DESCRIPTION OF THE TASK:
Within the entries below, find each line containing the word "Collapse" and copy it.

TASK DATA:
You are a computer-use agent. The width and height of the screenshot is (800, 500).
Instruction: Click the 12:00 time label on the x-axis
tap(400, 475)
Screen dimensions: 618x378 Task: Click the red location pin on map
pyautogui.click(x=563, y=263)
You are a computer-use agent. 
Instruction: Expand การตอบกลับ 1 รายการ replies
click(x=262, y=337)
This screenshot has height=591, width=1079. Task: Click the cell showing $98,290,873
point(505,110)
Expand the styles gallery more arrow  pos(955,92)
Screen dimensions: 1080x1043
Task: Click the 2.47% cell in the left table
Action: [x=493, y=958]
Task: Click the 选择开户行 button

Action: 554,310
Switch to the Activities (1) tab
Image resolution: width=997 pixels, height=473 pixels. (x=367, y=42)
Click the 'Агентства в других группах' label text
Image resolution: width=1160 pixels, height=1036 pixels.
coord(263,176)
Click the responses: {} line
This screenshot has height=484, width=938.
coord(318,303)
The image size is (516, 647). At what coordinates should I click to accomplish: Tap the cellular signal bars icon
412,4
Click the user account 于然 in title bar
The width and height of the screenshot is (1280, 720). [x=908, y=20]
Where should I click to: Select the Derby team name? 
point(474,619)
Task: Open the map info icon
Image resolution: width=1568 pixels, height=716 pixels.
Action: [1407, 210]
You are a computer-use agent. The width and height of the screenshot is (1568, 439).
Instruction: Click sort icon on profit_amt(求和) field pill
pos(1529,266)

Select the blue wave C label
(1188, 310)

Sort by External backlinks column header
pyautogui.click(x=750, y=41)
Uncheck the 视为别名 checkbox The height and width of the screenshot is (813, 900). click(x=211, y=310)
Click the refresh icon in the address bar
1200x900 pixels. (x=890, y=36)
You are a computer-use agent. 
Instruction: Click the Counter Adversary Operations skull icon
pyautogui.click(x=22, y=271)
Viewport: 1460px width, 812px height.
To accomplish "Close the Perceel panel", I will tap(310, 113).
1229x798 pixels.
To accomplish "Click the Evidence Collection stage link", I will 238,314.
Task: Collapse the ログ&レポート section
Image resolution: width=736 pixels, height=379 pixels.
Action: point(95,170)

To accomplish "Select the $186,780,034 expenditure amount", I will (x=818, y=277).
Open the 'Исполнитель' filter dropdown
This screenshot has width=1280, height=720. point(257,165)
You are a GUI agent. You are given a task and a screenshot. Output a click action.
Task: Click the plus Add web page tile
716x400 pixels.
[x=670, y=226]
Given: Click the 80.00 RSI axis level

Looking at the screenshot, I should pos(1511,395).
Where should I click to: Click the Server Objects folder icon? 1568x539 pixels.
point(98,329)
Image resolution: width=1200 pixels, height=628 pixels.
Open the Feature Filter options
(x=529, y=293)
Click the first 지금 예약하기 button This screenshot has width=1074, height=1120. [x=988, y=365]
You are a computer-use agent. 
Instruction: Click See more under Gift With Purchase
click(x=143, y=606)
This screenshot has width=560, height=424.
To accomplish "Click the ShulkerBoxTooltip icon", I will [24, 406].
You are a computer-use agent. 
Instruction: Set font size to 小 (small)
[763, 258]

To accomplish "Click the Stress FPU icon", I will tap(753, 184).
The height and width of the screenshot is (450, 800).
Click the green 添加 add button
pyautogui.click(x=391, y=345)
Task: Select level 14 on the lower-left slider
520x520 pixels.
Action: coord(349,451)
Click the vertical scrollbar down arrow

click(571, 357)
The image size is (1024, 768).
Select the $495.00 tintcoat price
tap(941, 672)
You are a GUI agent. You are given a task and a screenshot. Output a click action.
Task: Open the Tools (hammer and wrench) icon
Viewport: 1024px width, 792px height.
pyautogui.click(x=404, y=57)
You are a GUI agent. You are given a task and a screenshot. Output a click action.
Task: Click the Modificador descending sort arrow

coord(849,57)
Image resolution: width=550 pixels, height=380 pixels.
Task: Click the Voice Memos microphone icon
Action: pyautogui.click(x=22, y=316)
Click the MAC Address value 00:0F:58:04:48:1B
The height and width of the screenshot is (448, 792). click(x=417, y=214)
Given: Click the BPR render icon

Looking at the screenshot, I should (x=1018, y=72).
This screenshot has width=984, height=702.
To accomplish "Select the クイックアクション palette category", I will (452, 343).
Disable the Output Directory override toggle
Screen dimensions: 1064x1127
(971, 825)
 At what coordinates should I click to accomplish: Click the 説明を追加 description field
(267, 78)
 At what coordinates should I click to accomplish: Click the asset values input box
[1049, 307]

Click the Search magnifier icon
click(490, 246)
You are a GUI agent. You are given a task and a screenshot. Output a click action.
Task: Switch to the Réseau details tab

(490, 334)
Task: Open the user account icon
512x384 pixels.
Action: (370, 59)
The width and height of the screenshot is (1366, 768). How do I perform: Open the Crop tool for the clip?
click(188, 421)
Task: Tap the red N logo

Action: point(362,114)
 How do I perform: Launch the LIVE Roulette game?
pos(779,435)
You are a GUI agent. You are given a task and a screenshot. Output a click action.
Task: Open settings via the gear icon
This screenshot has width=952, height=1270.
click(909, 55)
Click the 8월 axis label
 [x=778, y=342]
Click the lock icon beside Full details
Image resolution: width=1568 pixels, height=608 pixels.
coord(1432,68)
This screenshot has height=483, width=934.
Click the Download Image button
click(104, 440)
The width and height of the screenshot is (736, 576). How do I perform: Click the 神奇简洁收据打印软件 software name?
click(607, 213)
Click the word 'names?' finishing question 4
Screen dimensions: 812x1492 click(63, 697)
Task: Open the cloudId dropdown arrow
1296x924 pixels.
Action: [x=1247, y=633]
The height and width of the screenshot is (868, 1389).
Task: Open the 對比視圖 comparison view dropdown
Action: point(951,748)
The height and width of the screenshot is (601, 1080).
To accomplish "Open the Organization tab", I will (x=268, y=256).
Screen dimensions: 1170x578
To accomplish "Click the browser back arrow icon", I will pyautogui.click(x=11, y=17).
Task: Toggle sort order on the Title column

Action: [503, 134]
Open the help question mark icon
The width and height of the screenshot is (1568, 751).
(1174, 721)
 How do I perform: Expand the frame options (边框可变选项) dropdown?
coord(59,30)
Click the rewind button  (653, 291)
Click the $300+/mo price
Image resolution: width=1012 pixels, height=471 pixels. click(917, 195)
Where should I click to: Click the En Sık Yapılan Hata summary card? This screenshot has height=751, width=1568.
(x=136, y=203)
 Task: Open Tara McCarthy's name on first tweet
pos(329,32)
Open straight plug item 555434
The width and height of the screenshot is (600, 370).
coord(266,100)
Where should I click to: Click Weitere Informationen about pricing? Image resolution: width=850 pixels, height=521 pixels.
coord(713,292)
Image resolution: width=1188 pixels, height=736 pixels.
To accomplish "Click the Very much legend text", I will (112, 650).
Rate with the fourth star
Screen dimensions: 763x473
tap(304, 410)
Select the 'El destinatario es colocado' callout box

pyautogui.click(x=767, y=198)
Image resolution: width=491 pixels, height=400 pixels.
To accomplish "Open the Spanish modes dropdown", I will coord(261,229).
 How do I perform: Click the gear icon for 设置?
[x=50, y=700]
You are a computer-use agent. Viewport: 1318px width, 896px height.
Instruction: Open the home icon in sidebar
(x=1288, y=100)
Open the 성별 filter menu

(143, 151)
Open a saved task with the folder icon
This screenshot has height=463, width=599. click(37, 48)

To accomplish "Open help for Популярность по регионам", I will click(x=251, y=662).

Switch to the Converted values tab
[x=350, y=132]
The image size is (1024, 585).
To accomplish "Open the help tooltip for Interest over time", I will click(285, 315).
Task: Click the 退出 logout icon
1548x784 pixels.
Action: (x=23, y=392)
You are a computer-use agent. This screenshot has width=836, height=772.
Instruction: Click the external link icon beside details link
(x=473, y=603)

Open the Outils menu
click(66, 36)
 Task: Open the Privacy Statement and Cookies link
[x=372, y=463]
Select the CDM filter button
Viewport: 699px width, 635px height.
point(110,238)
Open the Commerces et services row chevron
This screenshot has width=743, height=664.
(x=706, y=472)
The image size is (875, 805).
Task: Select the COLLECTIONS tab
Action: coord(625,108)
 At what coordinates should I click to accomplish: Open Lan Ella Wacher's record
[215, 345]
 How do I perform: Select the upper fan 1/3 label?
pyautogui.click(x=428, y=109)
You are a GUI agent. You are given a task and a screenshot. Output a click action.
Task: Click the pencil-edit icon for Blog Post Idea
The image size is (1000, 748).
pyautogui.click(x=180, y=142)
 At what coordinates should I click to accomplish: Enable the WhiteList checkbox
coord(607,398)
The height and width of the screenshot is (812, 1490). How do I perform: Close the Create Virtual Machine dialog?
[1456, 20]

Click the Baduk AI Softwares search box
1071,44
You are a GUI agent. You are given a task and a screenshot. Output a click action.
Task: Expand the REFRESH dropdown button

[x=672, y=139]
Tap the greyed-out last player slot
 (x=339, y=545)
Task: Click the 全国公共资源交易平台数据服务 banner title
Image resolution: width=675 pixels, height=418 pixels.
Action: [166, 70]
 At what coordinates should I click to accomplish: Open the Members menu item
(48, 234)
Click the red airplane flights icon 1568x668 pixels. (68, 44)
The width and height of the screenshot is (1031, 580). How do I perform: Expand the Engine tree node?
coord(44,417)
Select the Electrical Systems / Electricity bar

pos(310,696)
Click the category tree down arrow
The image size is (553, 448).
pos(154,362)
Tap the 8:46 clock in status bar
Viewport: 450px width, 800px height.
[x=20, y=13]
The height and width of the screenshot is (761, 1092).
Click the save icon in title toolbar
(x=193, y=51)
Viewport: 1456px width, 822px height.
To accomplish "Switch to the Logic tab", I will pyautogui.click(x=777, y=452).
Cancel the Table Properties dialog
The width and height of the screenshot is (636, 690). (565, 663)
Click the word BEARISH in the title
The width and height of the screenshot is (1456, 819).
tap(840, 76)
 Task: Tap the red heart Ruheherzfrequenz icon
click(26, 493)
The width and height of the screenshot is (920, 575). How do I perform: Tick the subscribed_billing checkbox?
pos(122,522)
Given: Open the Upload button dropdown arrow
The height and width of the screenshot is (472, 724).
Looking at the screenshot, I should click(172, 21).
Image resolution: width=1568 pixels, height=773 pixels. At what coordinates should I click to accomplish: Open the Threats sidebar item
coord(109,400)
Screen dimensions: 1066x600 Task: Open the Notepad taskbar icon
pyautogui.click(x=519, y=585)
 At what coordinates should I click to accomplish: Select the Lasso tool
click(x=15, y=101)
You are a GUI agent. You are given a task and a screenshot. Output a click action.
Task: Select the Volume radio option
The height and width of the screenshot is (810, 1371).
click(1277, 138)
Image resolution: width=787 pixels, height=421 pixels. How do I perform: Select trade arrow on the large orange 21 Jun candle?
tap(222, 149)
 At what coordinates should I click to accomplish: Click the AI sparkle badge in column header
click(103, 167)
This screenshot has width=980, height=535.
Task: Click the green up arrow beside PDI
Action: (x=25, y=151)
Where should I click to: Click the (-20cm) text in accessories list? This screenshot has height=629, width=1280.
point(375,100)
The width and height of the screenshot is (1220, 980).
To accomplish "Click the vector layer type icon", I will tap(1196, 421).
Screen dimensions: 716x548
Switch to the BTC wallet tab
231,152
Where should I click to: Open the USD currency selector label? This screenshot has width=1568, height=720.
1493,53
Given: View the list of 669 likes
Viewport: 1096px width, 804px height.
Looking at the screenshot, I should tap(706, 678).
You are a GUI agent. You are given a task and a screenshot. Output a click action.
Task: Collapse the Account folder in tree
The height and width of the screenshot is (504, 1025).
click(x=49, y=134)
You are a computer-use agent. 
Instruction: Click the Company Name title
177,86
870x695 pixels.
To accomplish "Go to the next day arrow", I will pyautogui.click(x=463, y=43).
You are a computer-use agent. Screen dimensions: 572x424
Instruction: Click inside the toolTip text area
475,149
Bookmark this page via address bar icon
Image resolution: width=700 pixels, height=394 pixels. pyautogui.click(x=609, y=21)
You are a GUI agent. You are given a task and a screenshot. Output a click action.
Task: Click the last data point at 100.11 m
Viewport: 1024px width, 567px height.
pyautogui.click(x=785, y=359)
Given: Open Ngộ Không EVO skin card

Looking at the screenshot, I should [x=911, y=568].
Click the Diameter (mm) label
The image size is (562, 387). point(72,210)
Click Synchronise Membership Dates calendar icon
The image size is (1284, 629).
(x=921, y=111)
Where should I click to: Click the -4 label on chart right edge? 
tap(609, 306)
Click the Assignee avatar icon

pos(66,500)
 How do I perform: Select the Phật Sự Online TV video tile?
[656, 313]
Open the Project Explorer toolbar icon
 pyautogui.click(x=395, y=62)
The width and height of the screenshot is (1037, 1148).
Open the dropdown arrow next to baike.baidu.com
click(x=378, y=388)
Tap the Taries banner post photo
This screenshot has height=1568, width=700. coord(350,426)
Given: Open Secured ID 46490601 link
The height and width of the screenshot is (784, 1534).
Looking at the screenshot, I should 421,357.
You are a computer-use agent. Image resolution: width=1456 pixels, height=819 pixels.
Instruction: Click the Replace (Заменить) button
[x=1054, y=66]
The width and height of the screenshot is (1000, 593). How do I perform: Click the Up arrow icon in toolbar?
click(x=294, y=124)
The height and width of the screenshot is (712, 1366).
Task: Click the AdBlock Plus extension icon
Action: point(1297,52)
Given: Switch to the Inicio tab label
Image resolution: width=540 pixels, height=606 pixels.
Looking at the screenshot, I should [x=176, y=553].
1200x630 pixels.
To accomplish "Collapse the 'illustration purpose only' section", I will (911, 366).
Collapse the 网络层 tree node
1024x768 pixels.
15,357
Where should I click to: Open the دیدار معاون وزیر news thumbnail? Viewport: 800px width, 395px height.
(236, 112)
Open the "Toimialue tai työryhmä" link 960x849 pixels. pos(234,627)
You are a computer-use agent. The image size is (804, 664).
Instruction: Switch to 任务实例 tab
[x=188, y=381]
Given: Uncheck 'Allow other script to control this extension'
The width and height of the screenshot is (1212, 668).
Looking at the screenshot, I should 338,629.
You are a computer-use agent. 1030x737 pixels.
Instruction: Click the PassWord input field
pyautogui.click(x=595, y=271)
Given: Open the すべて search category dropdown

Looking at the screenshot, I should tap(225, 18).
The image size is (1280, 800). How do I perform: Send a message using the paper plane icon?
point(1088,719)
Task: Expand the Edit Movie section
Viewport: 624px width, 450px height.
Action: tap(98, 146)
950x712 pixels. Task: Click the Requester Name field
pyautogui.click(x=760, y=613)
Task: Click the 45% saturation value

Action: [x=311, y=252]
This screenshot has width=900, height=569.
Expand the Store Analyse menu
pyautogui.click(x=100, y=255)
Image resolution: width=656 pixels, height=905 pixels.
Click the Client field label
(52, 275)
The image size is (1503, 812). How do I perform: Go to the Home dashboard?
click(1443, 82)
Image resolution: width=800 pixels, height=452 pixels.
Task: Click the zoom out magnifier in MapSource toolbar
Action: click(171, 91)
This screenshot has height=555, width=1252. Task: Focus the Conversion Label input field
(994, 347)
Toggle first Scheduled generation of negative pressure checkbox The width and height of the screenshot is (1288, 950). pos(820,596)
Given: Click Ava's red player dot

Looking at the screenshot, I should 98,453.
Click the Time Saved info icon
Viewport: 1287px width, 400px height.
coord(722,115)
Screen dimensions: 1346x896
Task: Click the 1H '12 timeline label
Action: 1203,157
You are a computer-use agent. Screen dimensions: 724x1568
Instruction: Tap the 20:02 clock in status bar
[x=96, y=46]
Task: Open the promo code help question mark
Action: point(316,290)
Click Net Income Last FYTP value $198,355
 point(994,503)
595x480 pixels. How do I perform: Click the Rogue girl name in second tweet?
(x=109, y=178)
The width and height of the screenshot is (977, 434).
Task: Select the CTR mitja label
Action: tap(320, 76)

THE ANSWER:
Task: Collapse the ログ&レポート section
Task: Collapse the Account folder in tree
To accomplish "Collapse the 'illustration purpose only' section", I will (911, 366).
Collapse the 网络层 tree node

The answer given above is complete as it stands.